Rewrite the material with every "Identify the location of" changed to "Find the position of", leaving everything else unchanged.

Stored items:
_ _ _ _ _ _ _

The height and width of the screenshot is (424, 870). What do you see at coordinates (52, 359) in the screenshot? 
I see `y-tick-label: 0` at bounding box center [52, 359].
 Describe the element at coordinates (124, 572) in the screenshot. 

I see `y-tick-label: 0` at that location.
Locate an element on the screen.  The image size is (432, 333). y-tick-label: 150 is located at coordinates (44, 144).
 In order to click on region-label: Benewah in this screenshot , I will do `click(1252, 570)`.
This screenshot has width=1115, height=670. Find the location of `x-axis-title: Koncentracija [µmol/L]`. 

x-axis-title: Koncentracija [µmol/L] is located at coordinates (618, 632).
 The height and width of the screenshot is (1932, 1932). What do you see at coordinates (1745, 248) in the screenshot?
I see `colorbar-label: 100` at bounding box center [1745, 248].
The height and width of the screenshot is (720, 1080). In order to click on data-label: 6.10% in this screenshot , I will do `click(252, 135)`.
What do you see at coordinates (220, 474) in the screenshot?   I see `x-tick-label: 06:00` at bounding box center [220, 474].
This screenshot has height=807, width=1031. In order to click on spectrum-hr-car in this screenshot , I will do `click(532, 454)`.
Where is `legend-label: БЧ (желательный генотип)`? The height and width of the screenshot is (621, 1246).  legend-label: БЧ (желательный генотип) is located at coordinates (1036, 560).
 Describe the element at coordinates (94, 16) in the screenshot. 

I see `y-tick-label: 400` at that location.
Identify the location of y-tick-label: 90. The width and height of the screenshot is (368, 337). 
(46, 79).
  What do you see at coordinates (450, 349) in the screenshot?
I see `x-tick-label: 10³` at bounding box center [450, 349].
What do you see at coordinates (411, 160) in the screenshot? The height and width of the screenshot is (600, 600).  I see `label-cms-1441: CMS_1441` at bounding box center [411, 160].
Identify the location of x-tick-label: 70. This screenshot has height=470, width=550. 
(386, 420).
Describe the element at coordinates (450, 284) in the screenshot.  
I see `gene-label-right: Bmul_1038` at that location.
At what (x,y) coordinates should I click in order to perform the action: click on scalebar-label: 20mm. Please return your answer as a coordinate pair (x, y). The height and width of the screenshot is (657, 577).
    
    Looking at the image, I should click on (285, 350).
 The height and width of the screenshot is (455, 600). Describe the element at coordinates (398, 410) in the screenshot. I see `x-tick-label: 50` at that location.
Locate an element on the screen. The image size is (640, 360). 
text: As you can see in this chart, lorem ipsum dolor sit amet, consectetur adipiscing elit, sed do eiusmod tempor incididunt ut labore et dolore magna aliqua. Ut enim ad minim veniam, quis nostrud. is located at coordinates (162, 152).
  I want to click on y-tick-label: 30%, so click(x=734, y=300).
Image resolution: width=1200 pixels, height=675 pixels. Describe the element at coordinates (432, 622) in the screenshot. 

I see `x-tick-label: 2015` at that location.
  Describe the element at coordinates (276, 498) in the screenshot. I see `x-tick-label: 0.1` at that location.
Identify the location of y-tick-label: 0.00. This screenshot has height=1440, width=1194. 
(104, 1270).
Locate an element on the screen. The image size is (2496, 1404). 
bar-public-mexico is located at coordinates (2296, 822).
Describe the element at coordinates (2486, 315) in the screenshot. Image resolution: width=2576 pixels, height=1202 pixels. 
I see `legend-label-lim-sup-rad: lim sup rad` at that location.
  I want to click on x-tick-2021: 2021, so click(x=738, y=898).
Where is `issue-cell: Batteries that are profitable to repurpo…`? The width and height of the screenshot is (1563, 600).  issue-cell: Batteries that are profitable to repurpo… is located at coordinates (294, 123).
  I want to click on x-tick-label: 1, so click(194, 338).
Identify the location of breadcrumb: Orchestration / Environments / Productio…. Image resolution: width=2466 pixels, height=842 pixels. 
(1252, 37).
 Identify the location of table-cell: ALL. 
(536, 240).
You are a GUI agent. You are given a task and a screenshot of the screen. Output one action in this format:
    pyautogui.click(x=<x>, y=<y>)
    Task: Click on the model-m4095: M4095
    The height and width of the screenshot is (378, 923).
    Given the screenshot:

_ _ _ _ _ _ _

Response to this exercise:
The height and width of the screenshot is (424, 870). What do you see at coordinates (52, 359) in the screenshot? 
I see `y-tick-label: 0` at bounding box center [52, 359].
 Describe the element at coordinates (124, 572) in the screenshot. 

I see `y-tick-label: 0` at that location.
Locate an element on the screen.  The image size is (432, 333). y-tick-label: 150 is located at coordinates (44, 144).
 In order to click on region-label: Benewah in this screenshot , I will do `click(1252, 570)`.
This screenshot has width=1115, height=670. Find the location of `x-axis-title: Koncentracija [µmol/L]`. 

x-axis-title: Koncentracija [µmol/L] is located at coordinates (618, 632).
 The height and width of the screenshot is (1932, 1932). What do you see at coordinates (1745, 248) in the screenshot?
I see `colorbar-label: 100` at bounding box center [1745, 248].
The height and width of the screenshot is (720, 1080). In order to click on data-label: 6.10% in this screenshot , I will do `click(252, 135)`.
What do you see at coordinates (220, 474) in the screenshot?   I see `x-tick-label: 06:00` at bounding box center [220, 474].
This screenshot has height=807, width=1031. In order to click on spectrum-hr-car in this screenshot , I will do `click(532, 454)`.
Where is `legend-label: БЧ (желательный генотип)`? The height and width of the screenshot is (621, 1246).  legend-label: БЧ (желательный генотип) is located at coordinates (1036, 560).
 Describe the element at coordinates (94, 16) in the screenshot. 

I see `y-tick-label: 400` at that location.
Find the position of y-tick-label: 90. The width and height of the screenshot is (368, 337). 
(46, 79).
  What do you see at coordinates (450, 349) in the screenshot?
I see `x-tick-label: 10³` at bounding box center [450, 349].
What do you see at coordinates (411, 160) in the screenshot? The height and width of the screenshot is (600, 600).  I see `label-cms-1441: CMS_1441` at bounding box center [411, 160].
Find the position of x-tick-label: 70. This screenshot has height=470, width=550. 
(386, 420).
Describe the element at coordinates (450, 284) in the screenshot.  
I see `gene-label-right: Bmul_1038` at that location.
At what (x,y) coordinates should I click in order to perform the action: click on scalebar-label: 20mm. Please return your answer as a coordinate pair (x, y). The height and width of the screenshot is (657, 577).
    
    Looking at the image, I should click on (285, 350).
 The height and width of the screenshot is (455, 600). Describe the element at coordinates (398, 410) in the screenshot. I see `x-tick-label: 50` at that location.
Locate an element on the screen. The image size is (640, 360). 
text: As you can see in this chart, lorem ipsum dolor sit amet, consectetur adipiscing elit, sed do eiusmod tempor incididunt ut labore et dolore magna aliqua. Ut enim ad minim veniam, quis nostrud. is located at coordinates (162, 152).
  I want to click on y-tick-label: 30%, so click(x=734, y=300).
Image resolution: width=1200 pixels, height=675 pixels. Describe the element at coordinates (432, 622) in the screenshot. 

I see `x-tick-label: 2015` at that location.
  Describe the element at coordinates (276, 498) in the screenshot. I see `x-tick-label: 0.1` at that location.
Find the position of y-tick-label: 0.00. This screenshot has height=1440, width=1194. 
(104, 1270).
Locate an element on the screen. The image size is (2496, 1404). 
bar-public-mexico is located at coordinates (2296, 822).
Describe the element at coordinates (2486, 315) in the screenshot. Image resolution: width=2576 pixels, height=1202 pixels. 
I see `legend-label-lim-sup-rad: lim sup rad` at that location.
  I want to click on x-tick-2021: 2021, so click(x=738, y=898).
Where is `issue-cell: Batteries that are profitable to repurpo…`? The width and height of the screenshot is (1563, 600).  issue-cell: Batteries that are profitable to repurpo… is located at coordinates (294, 123).
  I want to click on x-tick-label: 1, so click(194, 338).
Find the position of breadcrumb: Orchestration / Environments / Productio…. Image resolution: width=2466 pixels, height=842 pixels. 
(1252, 37).
 Find the position of table-cell: ALL. 
(536, 240).
You are a GUI agent. You are given a task and a screenshot of the screen. Output one action in this format:
    pyautogui.click(x=<x>, y=<y>)
    Task: Click on the model-m4095: M4095
    The height and width of the screenshot is (378, 923).
    Given the screenshot:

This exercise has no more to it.